* _Extrait_:
"""

ATHÉISME – AGNOSTICISME  –  MATÉRIALISME par Noël Rixhon

Dieu n’est pas

 

« Dieu », ce n’est qu’une idée qui prend toutes sortes de sens et de formes. Depuis 100.000 ans, depuis que la conscience humaine a commencé à émerger, cette idée a traversé les âges sans qu’elle n’ait jamais désigné aucune réalité objective ni objectivable, c’est-à-dire indiscutablement visible, audible, perceptible… par n’importe qui. Durant tout ce temps, si un ou des dieux avaient réellement existé, ça se saurait ! Qu’avons-nous à faire dès lors de ce qui ne demeure qu’une idée, qui n’engage à rien, ne mène à rien ! Sauf à se complaire dans un doute sans issue possible, parfaitement inutile et dépassé, ou à alimenter un certain jeu intellectuel, métaphysique, est-il bien raisonnable de s’y accrocher obstinément, voire désespérément ? Ne serait-on pas alors inconsciemment prisonnier du fantasme d’éternité  qui taraude les humains, donne lieu à des rêveries surnaturelles, prises finalement comme réalité et enfin comme vérité ?

Parler ainsi, serait-ce de ma part faire preuve de naïveté ?  Eh bien oui, et je la revendique dans son sens premier : de nativus, natif, le terme qualifie l’état d’un esprit revenu à ses origines, à ses débuts, à sa naissance. Or, nous naissons sans aucune imprégnation religieuse, mais nous sommes ensuite instantanément pris, nourris au sein d’une culture foncièrement pénétrée de tradition religieuse, dans une société fût-elle même sécularisée. D’autre part, nous sommes nés dans un monde (univers, multivers…) qui « n’a ni commencement ni fin ni bord » (Stephen Hawking),  n’existe que par lui-même, se suffit à lui-même, ce qui exclut un créateur. Néanmoins, afin de se distraire de ce monde qui n’est pas rose tous les jours, il n’est pas  interdit d’en rêver un autre, mais sans oublier qu’il n’est alors que fiction. Et il n’est pas interdit non plus de se délecter dans de très hautes idées métaphysiques,    sachant toutefois qu’individuellement comme collectivement, personne n’est  rationnellement  capable de saisir la réalité du monde dans son essence et sa totalité.

"""

* _Données_:
"""

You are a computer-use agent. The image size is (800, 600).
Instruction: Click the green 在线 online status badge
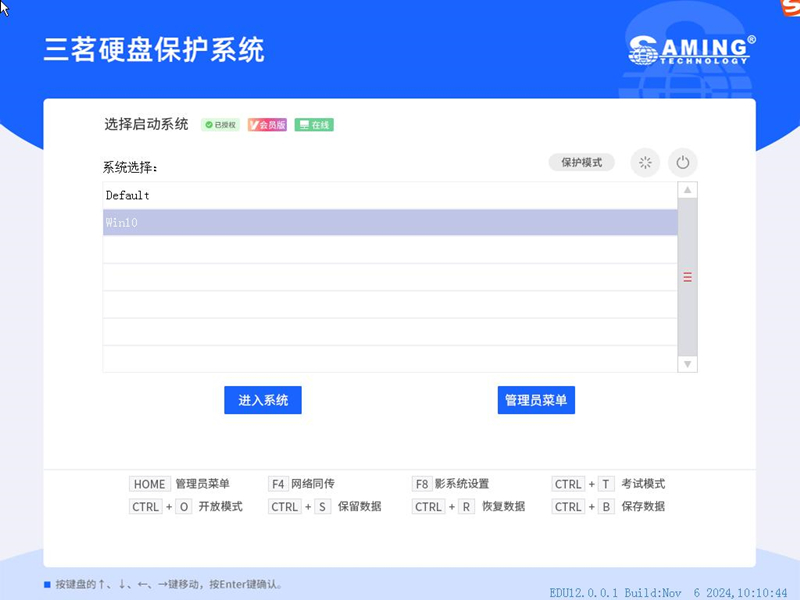point(313,125)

"""

* _Consigne_:
Réécrivez sous forme de liste, s'il vous plaît, le paragraphe de l'extrait qui commence par « Parler ainsi, serait-ce de ma part », en gardant ses faits essentiels. Les lignes n'ont aucun rapport avec l'extrait.

* _Réponse_:
- La naïveté est revendiquée dans son sens premier : venu de nativus, « natif », le terme qualifie un esprit revenu à ses origines, à sa naissance.
- Nous naissons sans aucune imprégnation religieuse, mais nous sommes aussitôt nourris d'une culture foncièrement pénétrée de tradition religieuse, même dans une société sécularisée.
- Le monde (univers, multivers…) « n'a ni commencement ni fin ni bord » (Stephen Hawking). Il n'existe que par lui-même et se suffit à lui-même, ce qui exclut un créateur.
- Pour se distraire d'un monde qui n'est pas rose tous les jours, il est permis d'en rêver un autre, à condition de se rappeler qu'il n'est que fiction.
- Il est aussi permis de se délecter de hautes idées métaphysiques. Personne, individuellement ou collectivement, n'est toutefois rationnellement capable de saisir la réalité du monde dans son essence et sa totalité.